The Truth, Mainly - 03/23/1992

Military prepares one for important issues
by Leon Satterfield

It's always been hard for me, modest rascal that I am, to talk about my military experience. When the subject comes up, I usually duck my head, pinch the bridge of my nose, squinch up my eyes, quiver my chin, and say I don't think I can talk about it just yet. Most people assume then that I've been through something so awful I'm on the verge of terminal twitchiness and they let the subject drop.

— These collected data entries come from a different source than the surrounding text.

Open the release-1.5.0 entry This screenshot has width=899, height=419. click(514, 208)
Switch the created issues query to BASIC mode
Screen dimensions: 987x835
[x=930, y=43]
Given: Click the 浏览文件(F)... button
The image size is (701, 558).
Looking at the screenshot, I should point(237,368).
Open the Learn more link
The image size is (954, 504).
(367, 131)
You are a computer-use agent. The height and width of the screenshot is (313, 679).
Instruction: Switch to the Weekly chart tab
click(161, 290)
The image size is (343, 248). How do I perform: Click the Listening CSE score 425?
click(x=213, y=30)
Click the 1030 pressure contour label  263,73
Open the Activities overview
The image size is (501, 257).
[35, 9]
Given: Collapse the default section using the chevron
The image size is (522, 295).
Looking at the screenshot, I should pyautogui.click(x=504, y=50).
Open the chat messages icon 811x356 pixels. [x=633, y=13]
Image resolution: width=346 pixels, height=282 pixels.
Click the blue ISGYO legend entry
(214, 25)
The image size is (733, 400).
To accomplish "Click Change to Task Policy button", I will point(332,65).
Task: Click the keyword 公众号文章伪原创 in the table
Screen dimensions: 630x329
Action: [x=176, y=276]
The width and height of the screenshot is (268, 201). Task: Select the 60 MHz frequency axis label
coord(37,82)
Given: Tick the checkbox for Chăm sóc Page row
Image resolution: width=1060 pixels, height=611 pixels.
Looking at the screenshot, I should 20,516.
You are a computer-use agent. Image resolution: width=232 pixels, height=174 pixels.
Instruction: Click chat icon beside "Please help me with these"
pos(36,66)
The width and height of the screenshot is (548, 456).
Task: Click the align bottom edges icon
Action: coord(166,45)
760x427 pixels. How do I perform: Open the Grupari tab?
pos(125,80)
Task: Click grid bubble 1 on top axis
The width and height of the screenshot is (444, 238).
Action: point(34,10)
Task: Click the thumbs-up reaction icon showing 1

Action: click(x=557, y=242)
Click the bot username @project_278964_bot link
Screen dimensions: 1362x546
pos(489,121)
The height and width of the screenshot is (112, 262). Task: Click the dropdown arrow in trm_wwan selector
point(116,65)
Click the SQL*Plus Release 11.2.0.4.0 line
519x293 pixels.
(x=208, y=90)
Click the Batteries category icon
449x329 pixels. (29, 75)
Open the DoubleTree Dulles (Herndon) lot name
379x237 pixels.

My wife says I shouldn't mislead people that way. She says I should tell them that I was in the army from 1954 to 1956, after we had stopped fighting in Korea but before they cut off the Korean G.I. Bill. She says I should tell them that I spent most of my military time playing war games with blank ammunition in the pleasant German countryside, and that my greatest peril was forgetting whether it was dangerous to drink beer on top of wine or the other way around. And she says that when I tell people I was in the European Theatre I should say that I mean the Rialto Deutschland just down the street from the Bahnhof in Munich.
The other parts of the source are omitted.